GOAL OF THE EXERCISE: The whole listing below should be output again, word for word.

TASK MATERIAL:
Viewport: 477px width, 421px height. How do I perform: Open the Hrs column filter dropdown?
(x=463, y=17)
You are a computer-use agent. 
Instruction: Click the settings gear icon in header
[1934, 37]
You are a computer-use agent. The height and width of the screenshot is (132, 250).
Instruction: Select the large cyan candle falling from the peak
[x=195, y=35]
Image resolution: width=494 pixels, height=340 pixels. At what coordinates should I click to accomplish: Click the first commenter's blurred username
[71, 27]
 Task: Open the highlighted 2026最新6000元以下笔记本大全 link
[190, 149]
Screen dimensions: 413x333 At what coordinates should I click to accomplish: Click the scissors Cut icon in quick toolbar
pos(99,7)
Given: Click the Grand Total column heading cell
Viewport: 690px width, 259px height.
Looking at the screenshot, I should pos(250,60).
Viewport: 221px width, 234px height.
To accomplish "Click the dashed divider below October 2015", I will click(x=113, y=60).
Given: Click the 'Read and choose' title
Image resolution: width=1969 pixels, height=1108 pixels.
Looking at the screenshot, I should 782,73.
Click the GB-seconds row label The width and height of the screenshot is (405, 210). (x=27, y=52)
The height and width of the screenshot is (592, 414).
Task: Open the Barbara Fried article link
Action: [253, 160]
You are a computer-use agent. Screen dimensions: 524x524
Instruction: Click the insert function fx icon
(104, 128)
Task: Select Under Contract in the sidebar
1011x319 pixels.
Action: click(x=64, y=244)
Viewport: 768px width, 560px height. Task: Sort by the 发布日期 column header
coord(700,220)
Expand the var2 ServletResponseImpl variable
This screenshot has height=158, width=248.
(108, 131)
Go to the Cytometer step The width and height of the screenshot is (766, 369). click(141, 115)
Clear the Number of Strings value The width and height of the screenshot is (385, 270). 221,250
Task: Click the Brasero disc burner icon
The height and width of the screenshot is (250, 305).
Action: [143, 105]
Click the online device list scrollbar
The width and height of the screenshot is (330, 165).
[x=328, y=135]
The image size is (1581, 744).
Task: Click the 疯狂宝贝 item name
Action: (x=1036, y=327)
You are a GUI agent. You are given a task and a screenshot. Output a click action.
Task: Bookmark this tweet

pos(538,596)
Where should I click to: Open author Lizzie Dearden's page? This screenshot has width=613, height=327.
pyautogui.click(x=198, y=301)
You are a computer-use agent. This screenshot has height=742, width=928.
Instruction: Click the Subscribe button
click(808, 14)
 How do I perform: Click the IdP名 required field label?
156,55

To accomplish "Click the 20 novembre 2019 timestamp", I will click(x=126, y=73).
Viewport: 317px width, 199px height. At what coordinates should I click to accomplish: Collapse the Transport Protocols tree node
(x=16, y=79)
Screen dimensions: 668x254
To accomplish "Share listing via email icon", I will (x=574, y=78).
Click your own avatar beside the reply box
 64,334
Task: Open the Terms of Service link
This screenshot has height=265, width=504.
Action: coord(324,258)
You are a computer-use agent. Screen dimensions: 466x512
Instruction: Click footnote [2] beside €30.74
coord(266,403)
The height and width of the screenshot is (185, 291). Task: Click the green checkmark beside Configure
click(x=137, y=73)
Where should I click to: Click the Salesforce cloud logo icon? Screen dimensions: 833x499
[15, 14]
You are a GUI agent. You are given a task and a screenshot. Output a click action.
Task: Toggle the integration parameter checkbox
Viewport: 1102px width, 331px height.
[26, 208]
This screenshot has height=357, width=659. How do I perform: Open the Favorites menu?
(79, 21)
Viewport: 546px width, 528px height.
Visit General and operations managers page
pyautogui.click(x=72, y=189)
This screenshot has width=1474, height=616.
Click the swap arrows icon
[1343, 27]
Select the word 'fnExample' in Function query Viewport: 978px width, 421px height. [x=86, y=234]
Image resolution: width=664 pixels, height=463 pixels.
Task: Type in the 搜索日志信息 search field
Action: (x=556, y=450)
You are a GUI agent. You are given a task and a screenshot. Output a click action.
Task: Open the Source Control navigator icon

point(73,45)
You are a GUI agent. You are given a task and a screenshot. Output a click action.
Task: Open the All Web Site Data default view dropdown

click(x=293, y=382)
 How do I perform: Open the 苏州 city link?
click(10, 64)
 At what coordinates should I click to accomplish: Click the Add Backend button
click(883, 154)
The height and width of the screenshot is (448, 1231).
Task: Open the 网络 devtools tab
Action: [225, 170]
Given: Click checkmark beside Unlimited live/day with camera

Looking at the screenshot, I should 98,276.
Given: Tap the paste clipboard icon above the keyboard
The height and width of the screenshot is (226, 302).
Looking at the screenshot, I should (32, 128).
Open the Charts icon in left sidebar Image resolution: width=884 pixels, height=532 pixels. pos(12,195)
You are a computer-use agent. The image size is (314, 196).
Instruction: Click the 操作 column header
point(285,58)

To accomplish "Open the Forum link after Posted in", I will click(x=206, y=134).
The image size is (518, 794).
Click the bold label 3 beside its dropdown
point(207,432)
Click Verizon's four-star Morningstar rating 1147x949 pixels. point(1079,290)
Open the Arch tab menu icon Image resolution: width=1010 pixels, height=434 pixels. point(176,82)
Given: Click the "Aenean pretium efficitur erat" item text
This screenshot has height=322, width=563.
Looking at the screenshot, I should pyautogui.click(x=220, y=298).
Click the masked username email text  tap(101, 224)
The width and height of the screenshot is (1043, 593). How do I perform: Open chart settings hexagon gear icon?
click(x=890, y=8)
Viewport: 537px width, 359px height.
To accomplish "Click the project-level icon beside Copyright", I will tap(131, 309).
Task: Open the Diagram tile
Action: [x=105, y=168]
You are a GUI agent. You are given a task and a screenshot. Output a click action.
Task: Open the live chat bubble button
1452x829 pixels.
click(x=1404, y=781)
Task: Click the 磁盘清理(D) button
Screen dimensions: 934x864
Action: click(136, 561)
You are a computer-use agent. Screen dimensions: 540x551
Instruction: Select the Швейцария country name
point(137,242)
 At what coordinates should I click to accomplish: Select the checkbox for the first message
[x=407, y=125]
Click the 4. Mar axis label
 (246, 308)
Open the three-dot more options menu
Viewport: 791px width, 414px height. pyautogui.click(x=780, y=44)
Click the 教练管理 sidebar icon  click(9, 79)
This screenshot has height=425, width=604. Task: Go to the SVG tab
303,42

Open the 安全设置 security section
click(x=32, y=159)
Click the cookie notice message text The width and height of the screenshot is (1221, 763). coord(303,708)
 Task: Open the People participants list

EXPECTED ANSWER:
Viewport: 477px width, 421px height. How do I perform: Open the Hrs column filter dropdown?
(x=463, y=17)
You are a computer-use agent. 
Instruction: Click the settings gear icon in header
[1934, 37]
You are a computer-use agent. The height and width of the screenshot is (132, 250).
Instruction: Select the large cyan candle falling from the peak
[x=195, y=35]
Image resolution: width=494 pixels, height=340 pixels. At what coordinates should I click to accomplish: Click the first commenter's blurred username
[71, 27]
 Task: Open the highlighted 2026最新6000元以下笔记本大全 link
[190, 149]
Screen dimensions: 413x333 At what coordinates should I click to accomplish: Click the scissors Cut icon in quick toolbar
pos(99,7)
Given: Click the Grand Total column heading cell
Viewport: 690px width, 259px height.
Looking at the screenshot, I should pos(250,60).
Viewport: 221px width, 234px height.
To accomplish "Click the dashed divider below October 2015", I will click(x=113, y=60).
Given: Click the 'Read and choose' title
Image resolution: width=1969 pixels, height=1108 pixels.
Looking at the screenshot, I should 782,73.
Click the GB-seconds row label The width and height of the screenshot is (405, 210). (x=27, y=52)
The height and width of the screenshot is (592, 414).
Task: Open the Barbara Fried article link
Action: [253, 160]
You are a computer-use agent. Screen dimensions: 524x524
Instruction: Click the insert function fx icon
(104, 128)
Task: Select Under Contract in the sidebar
1011x319 pixels.
Action: click(x=64, y=244)
Viewport: 768px width, 560px height. Task: Sort by the 发布日期 column header
coord(700,220)
Expand the var2 ServletResponseImpl variable
This screenshot has height=158, width=248.
(108, 131)
Go to the Cytometer step The width and height of the screenshot is (766, 369). click(141, 115)
Clear the Number of Strings value The width and height of the screenshot is (385, 270). 221,250
Task: Click the Brasero disc burner icon
The height and width of the screenshot is (250, 305).
Action: [143, 105]
Click the online device list scrollbar
The width and height of the screenshot is (330, 165).
[x=328, y=135]
The image size is (1581, 744).
Task: Click the 疯狂宝贝 item name
Action: (x=1036, y=327)
You are a GUI agent. You are given a task and a screenshot. Output a click action.
Task: Bookmark this tweet

pos(538,596)
Where should I click to: Open author Lizzie Dearden's page? This screenshot has width=613, height=327.
pyautogui.click(x=198, y=301)
You are a computer-use agent. This screenshot has height=742, width=928.
Instruction: Click the Subscribe button
click(808, 14)
 How do I perform: Click the IdP名 required field label?
156,55

To accomplish "Click the 20 novembre 2019 timestamp", I will click(x=126, y=73).
Viewport: 317px width, 199px height. At what coordinates should I click to accomplish: Collapse the Transport Protocols tree node
(x=16, y=79)
Screen dimensions: 668x254
To accomplish "Share listing via email icon", I will (x=574, y=78).
Click your own avatar beside the reply box
 64,334
Task: Open the Terms of Service link
This screenshot has height=265, width=504.
Action: coord(324,258)
You are a computer-use agent. Screen dimensions: 466x512
Instruction: Click footnote [2] beside €30.74
coord(266,403)
The height and width of the screenshot is (185, 291). Task: Click the green checkmark beside Configure
click(x=137, y=73)
Where should I click to: Click the Salesforce cloud logo icon? Screen dimensions: 833x499
[15, 14]
You are a GUI agent. You are given a task and a screenshot. Output a click action.
Task: Toggle the integration parameter checkbox
Viewport: 1102px width, 331px height.
[26, 208]
This screenshot has height=357, width=659. How do I perform: Open the Favorites menu?
(79, 21)
Viewport: 546px width, 528px height.
Visit General and operations managers page
pyautogui.click(x=72, y=189)
This screenshot has width=1474, height=616.
Click the swap arrows icon
[1343, 27]
Select the word 'fnExample' in Function query Viewport: 978px width, 421px height. [x=86, y=234]
Image resolution: width=664 pixels, height=463 pixels.
Task: Type in the 搜索日志信息 search field
Action: (x=556, y=450)
You are a GUI agent. You are given a task and a screenshot. Output a click action.
Task: Open the Source Control navigator icon

point(73,45)
You are a GUI agent. You are given a task and a screenshot. Output a click action.
Task: Open the All Web Site Data default view dropdown

click(x=293, y=382)
 How do I perform: Open the 苏州 city link?
click(10, 64)
 At what coordinates should I click to accomplish: Click the Add Backend button
click(883, 154)
The height and width of the screenshot is (448, 1231).
Task: Open the 网络 devtools tab
Action: [225, 170]
Given: Click checkmark beside Unlimited live/day with camera

Looking at the screenshot, I should 98,276.
Given: Tap the paste clipboard icon above the keyboard
The height and width of the screenshot is (226, 302).
Looking at the screenshot, I should (32, 128).
Open the Charts icon in left sidebar Image resolution: width=884 pixels, height=532 pixels. pos(12,195)
You are a computer-use agent. The image size is (314, 196).
Instruction: Click the 操作 column header
point(285,58)

To accomplish "Open the Forum link after Posted in", I will click(x=206, y=134).
The image size is (518, 794).
Click the bold label 3 beside its dropdown
point(207,432)
Click Verizon's four-star Morningstar rating 1147x949 pixels. point(1079,290)
Open the Arch tab menu icon Image resolution: width=1010 pixels, height=434 pixels. point(176,82)
Given: Click the "Aenean pretium efficitur erat" item text
This screenshot has height=322, width=563.
Looking at the screenshot, I should pyautogui.click(x=220, y=298).
Click the masked username email text  tap(101, 224)
The width and height of the screenshot is (1043, 593). How do I perform: Open chart settings hexagon gear icon?
click(x=890, y=8)
Viewport: 537px width, 359px height.
To accomplish "Click the project-level icon beside Copyright", I will tap(131, 309).
Task: Open the Diagram tile
Action: [x=105, y=168]
You are a GUI agent. You are given a task and a screenshot. Output a click action.
Task: Open the live chat bubble button
1452x829 pixels.
click(x=1404, y=781)
Task: Click the 磁盘清理(D) button
Screen dimensions: 934x864
Action: click(136, 561)
You are a computer-use agent. Screen dimensions: 540x551
Instruction: Select the Швейцария country name
point(137,242)
 At what coordinates should I click to accomplish: Select the checkbox for the first message
[x=407, y=125]
Click the 4. Mar axis label
 (246, 308)
Open the three-dot more options menu
Viewport: 791px width, 414px height. pyautogui.click(x=780, y=44)
Click the 教练管理 sidebar icon  click(9, 79)
This screenshot has height=425, width=604. Task: Go to the SVG tab
303,42

Open the 安全设置 security section
click(x=32, y=159)
Click the cookie notice message text The width and height of the screenshot is (1221, 763). coord(303,708)
 Task: Open the People participants list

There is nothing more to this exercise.